- PASSAGE PROVIDED -
:::

# Xantrex LinkLite - any experiences???



## WSJ (Sep 18, 2008)

I use the Link 10 kWH mode to log charge data. It dosen't lool like the LinkLite has the kWH mode.


----------



## micheljaw (May 1, 2009)

The LinkLITE battery monitor can measure currents up to 1,000Amps. It selectively displays voltage, charge and discharge current, consumed amphours and remaining battery capacity. It is equipped with an internal programmable alarm relay, to run a generator when needed or to turn off devices when the battery voltage exceeds programmable boundaries.

Defining the amount of energy available in a battery is a complex task since battery age, discharge current and temperature all influence the actual battery capacity. High performance measuring circuits, along with complex software algorithms, are used to exactly determine the remaining battery capacity. A new shunt selection feature enables the LinkLITE to measure currents up to 1,000Amps respectively.


----------



## m38mike (Dec 27, 2008)

It does a lot of things, but the maximum input voltage is only *36 volts!*I was really disappointed when I read the instructions and discovered that. I wanted to use it on a 144v system. I found out that I couldn't. 

So based on a tip I investigated the Cycle Analyst and discoved just the gauge and monitoring system I've been looking for. Here's the link.
http://www.ebikes.ca/drainbrain.shtml

This will work up to 200v, 2000a, it's programable, downloadable, has "alarm" outputs, has internal data storage, and has a very readable LCD screen. And it's cheaper than the LinkLITE. I bought one after talking with the guys in British Columbia that build them. I think it'll be worth it. $150 USD plus shipping.


----------

:::

- STATED GOAL 1 -
In the forum thread about the LinkLite battery monitor, what is the monitor's maximum input voltage?
- STATED GOAL 2 -
Reproduce the stretch from "Defining the amount" through "(Dec 27, 2008)" in the forum thread about the LinkLite, substituting "firmware routines" for "software algorithms".

- DATA LINES -
:::

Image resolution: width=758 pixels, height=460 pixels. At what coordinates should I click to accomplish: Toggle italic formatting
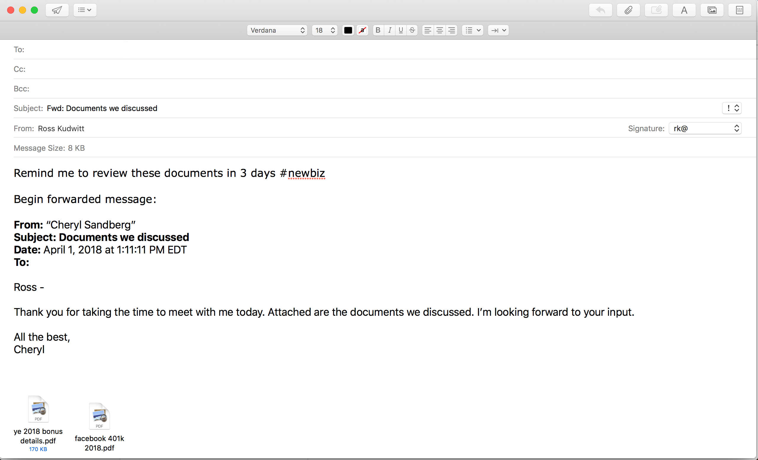click(389, 30)
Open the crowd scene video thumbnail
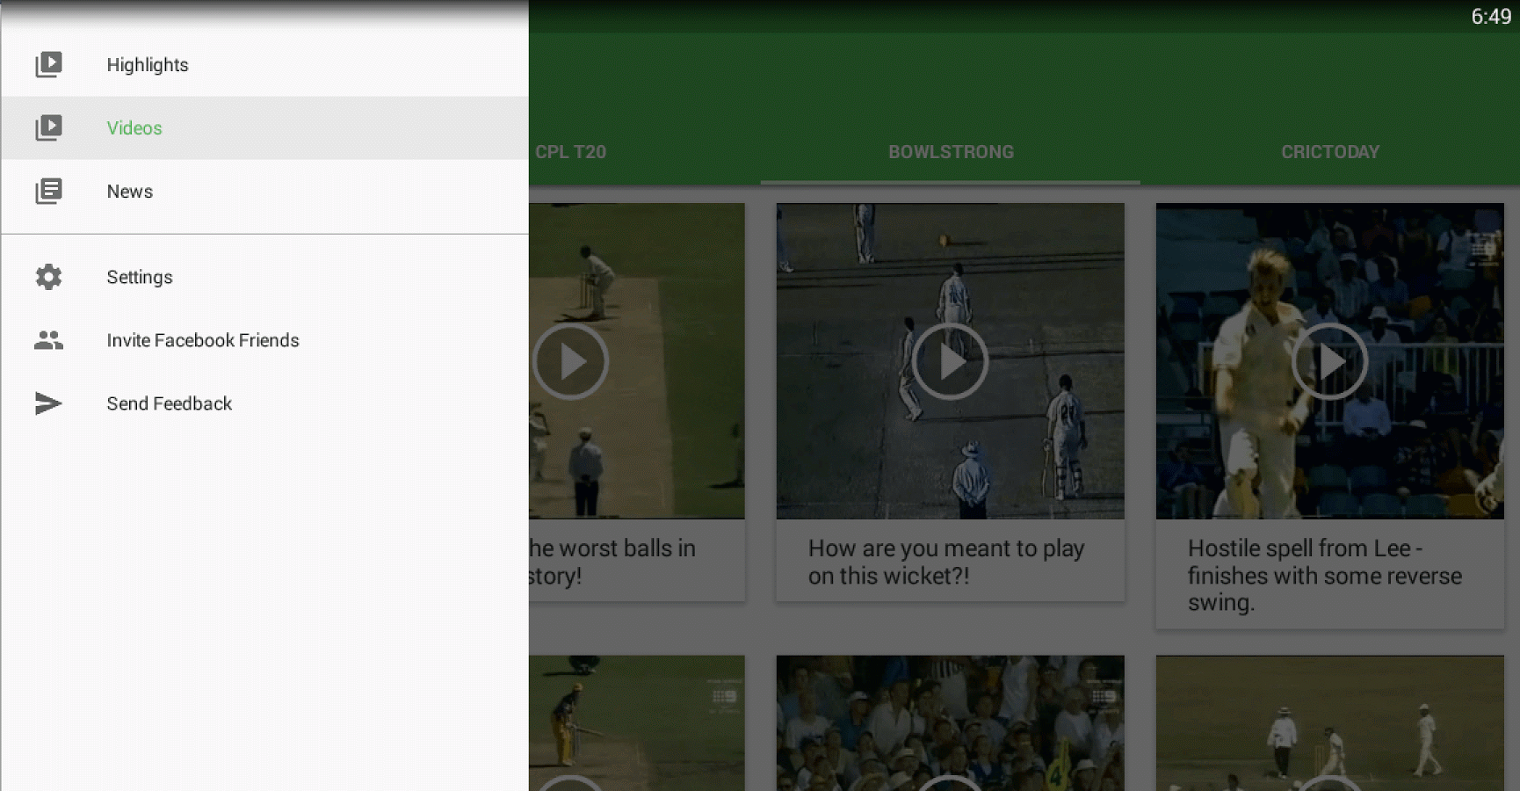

:::

- EXERCISE ANSWER 1 -
36 volts

- EXERCISE ANSWER 2 -
Defining the amount of energy available in a battery is a complex task since battery age, discharge current and temperature all influence the actual battery capacity. High performance measuring circuits, along with complex firmware routines, are used to exactly determine the remaining battery capacity. A new shunt selection feature enables the LinkLITE to measure currents up to 1,000Amps respectively.


----------



## m38mike (Dec 27, 2008)